Going to a friend seems the way to go if you have a friend that specializes in such things.  So we did.  That began the process.  It took over two months before a ring was on my finger; a ring 1.5 sizes too large with stones and wiggled in their settings.  The ring changed sizes three times and the stones glued in.  I had to give it up twice for the sizing for a week or so each time.  We decided not to have anything more done with the ring until well after the wedding, even though there were things that I wasn’t happy with.  

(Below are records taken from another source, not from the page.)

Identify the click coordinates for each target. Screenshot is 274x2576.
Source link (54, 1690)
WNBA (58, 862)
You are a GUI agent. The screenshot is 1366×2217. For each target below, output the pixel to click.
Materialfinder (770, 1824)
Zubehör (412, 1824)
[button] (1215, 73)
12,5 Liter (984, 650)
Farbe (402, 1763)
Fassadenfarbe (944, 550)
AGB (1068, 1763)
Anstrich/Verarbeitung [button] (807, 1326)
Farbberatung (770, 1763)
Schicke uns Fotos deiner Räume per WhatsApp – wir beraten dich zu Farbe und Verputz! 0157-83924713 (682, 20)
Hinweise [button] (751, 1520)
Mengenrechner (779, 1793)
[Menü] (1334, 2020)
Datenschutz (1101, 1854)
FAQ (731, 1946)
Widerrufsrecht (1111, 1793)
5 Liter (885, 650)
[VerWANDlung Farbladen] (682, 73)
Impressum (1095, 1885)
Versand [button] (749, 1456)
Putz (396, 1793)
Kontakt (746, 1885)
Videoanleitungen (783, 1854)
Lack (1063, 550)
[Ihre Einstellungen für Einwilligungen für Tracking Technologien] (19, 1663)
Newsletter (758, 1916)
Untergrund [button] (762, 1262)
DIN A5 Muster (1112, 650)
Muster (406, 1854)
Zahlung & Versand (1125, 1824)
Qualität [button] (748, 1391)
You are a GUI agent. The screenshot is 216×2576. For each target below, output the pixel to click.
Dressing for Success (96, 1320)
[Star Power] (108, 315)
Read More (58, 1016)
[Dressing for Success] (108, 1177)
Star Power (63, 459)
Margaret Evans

Well, we’ve been married for seven months now, and I could stand it no longer.  I have once again been without my ring for over two weeks.  It’s been with a local artist, who was looking for accent stones of a more sturdy composition than the original peridot.  Stones were located and in store for me to see as of yesterday.  They’re lovely deep forest green sapphires, precisely 4mm square princess cuts.  I spent an hour with the jeweler yesterday, discussing options for how to proceed.  See, there was more than just a simple swap needed.  The prongs were asymmetric and damaged.  He felt they needed to be rebuilt.  The space where the mount for the diamond was between the side stones was actually too large for the diamond.  He wanted to narrow it.  Also, the diamond was actually crooked instead of square to the rest of the ring.  If he narrowed the gap to make the diamond mount look tailored to the stone, I would never be able to use my wedding band again. We can’t shorten the flat bit that is designed to fit against the stones because it’s engraved on the outside.  So, further discussion ensued about how we could redesign my wedding band, as I never liked the cuts that make it fit against the ring anyhow since they do not allow you to wear the band alone.  It would be nice to be able to leave the diamond at home for certain activities, you know?  

I left the store after an hour of conversation and a price estimate.  I told him to start work on my engagement ring.  I could wear it alone until I decided what to do with my wedding band.  I nearly cried the whole way home.  

Upon recanting the story to my husband, literally still standing in the doorway, he asked why I was going through so much trouble to try to make this ring work when it very obviously wasn’t making me happy.  And it isn’t.  The thought of putting so much more money into something we’d already invested a good chunk into makes my stomach flip flop.  Remember, I’m a tightwad!  

That’s not the only thing though.  I am experiencing a huge amount of guilt over my ring.  HUGE.  The perfect man is supposed to put a perfect ring on your finger, and you fall perfectly in love with the ring just as you did the man, right?!  And most if not all of this should happen while you’re blissfully unaware.  RIGHT??  Well, I did fall perfectly in love with the perfect man.  And I love my utterly perfect diamond, but there is little else I love about my rings: from the chipped and glued in accent stones to the visible blob of solder to the wedding band that cannot be worn alone.  

And I feel wretched about that, as if I’m just being a nit-picky psycho bride.  I’ve struggled with this guilt for 15 months, and I have just made myself sick over it.  I keep berating myself about how if I had just stayed out of it.  If I’d just told him that I would love whatever he picked out instead of looking at rings and telling him what I did and did not like about them.  If I’d just let him go to ChainStoreUSA and pick out what he wanted to buy instead of putting in my two cents…..would I have loved it then?  Would I at least feel less guilty about not loving it?  Without a doubt…..yes.  

But as the saying goes…..If ifs and buts were candy and nuts……it’s simply no good to dwell on the ifs.  And so, at the prompting and reassurance of my husband, I called the jeweler back and halted the work on the original ring.  I’ll be going in today to look at completely new rings that will accommodate the lovely rectangular radiant diamond as well as those deep green princess cut sapphires.  I’d like the keep the same feel as the last ring, so as to not lose the entire essence of what was given to me with so much love.  

I wish that things had happened differently.  But my husband keep reminding me that we considered ourselves engaged before the rings came along, and we’re married whether we wear them or not.  It’s not the rings that binds us; it’s the love and promises made that day.  How can you argue with that?!